■ **Your instructions**
For the entries below, report every line that includes the word "computer".
── Provided entries
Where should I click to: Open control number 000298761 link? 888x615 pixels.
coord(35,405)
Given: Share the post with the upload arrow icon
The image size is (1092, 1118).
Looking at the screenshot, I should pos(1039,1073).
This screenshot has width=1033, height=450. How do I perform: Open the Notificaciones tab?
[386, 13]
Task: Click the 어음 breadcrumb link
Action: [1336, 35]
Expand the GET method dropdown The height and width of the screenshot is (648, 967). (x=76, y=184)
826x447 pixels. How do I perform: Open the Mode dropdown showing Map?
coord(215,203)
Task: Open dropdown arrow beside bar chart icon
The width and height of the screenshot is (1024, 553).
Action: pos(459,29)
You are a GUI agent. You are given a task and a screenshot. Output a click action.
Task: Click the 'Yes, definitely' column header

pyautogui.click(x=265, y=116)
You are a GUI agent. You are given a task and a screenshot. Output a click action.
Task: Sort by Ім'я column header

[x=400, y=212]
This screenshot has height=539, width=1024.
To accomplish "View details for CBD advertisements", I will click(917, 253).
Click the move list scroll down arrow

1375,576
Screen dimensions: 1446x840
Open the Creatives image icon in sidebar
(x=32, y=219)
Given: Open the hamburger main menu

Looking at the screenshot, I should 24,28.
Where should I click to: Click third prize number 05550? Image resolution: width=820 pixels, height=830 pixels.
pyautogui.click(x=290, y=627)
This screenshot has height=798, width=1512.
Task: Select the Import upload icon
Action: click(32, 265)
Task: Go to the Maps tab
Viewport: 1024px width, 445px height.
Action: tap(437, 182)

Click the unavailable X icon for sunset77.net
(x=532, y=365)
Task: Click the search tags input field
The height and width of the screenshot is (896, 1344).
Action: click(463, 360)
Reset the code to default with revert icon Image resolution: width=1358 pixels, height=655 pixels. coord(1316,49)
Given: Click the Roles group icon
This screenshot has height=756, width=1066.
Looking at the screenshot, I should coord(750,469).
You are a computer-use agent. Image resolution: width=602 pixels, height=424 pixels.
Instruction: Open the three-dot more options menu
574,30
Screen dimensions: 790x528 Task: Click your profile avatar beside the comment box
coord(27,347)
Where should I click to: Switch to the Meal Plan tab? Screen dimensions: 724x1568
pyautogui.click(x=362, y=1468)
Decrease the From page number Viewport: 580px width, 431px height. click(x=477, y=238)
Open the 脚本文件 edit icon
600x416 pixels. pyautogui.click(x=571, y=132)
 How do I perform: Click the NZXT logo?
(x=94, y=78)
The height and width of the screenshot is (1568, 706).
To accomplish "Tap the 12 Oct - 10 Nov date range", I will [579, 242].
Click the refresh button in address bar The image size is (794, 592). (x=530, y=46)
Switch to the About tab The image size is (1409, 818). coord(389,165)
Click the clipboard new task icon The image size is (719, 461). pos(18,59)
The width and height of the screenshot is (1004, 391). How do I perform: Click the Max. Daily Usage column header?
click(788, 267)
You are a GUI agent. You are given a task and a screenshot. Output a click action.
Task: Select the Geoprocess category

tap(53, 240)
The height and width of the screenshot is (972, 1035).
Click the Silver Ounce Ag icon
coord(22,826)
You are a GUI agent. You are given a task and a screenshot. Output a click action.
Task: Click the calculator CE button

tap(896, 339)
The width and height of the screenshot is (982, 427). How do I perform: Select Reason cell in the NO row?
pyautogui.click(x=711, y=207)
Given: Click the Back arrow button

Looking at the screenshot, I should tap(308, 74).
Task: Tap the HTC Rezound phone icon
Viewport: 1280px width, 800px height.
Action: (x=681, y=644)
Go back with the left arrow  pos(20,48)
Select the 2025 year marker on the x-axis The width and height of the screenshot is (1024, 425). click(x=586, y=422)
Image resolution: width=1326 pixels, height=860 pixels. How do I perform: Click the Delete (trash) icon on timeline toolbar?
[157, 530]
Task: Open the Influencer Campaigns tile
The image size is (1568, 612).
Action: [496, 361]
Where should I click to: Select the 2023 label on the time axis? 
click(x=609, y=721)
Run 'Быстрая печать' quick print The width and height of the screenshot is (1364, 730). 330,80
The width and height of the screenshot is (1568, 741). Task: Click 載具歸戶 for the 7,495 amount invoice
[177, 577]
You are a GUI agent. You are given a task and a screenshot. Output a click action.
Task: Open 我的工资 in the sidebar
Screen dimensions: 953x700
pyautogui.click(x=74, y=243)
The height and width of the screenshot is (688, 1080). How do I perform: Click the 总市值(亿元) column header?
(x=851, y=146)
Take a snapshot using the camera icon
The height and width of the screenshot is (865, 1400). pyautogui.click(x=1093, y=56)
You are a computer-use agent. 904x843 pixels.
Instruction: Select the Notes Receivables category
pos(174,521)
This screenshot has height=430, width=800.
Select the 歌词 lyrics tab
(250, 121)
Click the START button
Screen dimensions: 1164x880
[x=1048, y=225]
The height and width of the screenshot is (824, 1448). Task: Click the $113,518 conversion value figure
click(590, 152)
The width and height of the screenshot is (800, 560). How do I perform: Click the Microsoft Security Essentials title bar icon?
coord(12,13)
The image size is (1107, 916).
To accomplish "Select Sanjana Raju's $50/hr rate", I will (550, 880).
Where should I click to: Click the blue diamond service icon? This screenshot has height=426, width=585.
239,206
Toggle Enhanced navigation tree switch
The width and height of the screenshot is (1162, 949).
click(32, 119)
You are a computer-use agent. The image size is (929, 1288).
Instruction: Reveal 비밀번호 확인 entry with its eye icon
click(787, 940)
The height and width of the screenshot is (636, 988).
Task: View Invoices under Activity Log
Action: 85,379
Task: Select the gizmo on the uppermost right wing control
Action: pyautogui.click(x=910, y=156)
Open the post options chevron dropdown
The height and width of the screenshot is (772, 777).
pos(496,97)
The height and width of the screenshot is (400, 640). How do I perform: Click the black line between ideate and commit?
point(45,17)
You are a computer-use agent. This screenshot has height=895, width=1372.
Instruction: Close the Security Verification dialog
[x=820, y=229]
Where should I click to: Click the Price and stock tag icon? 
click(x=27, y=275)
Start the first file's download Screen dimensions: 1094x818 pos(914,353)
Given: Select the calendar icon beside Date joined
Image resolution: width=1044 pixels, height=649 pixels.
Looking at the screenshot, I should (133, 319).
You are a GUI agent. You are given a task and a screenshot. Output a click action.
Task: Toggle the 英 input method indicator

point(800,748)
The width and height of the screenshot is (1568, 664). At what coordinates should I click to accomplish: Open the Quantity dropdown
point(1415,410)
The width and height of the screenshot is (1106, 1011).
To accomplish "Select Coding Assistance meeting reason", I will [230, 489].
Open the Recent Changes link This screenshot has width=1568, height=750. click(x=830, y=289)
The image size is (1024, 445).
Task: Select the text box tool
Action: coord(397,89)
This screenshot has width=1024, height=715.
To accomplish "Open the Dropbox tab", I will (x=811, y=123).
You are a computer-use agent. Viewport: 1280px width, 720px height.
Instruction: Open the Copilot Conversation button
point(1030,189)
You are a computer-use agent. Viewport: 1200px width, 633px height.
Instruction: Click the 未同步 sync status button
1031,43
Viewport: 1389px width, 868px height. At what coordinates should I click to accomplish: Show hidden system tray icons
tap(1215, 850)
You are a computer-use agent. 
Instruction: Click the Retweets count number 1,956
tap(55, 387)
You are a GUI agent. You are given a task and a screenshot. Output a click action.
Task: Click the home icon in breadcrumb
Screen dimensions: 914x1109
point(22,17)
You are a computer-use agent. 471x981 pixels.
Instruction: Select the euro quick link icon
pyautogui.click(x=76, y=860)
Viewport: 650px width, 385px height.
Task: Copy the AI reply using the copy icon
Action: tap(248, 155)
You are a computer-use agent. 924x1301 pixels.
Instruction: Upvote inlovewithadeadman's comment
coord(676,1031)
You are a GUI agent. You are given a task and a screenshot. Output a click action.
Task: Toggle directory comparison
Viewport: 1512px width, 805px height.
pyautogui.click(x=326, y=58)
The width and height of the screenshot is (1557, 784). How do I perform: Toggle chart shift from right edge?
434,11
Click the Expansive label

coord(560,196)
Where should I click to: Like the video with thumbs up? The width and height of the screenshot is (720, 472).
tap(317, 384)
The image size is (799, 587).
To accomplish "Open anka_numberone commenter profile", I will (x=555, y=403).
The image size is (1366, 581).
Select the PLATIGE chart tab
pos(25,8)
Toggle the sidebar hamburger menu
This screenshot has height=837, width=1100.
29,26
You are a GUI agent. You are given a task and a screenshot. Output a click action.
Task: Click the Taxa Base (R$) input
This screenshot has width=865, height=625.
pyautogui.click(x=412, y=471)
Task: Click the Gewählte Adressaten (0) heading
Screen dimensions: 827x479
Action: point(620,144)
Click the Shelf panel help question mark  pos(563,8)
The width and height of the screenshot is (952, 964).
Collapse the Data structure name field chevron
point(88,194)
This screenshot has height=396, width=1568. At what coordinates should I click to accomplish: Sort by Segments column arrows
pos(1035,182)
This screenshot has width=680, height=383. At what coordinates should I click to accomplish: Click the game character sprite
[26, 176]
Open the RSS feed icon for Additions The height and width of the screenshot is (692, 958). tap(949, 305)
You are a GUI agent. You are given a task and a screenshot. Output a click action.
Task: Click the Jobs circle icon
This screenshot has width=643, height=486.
────
■ **Solved problem**
You are a computer-use agent. Image resolution: width=602 pixels, height=424 pixels.
You are a computer-use agent. 904x843 pixels.
You are a computer-use agent. The image size is (929, 1288).
You are a computer-use agent. This screenshot has height=895, width=1372.
You are a computer-use agent. Viewport: 1280px width, 720px height.
You are a computer-use agent. Viewport: 1200px width, 633px height.
You are a computer-use agent. 
You are a computer-use agent. 471x981 pixels.
You are a computer-use agent. 924x1301 pixels.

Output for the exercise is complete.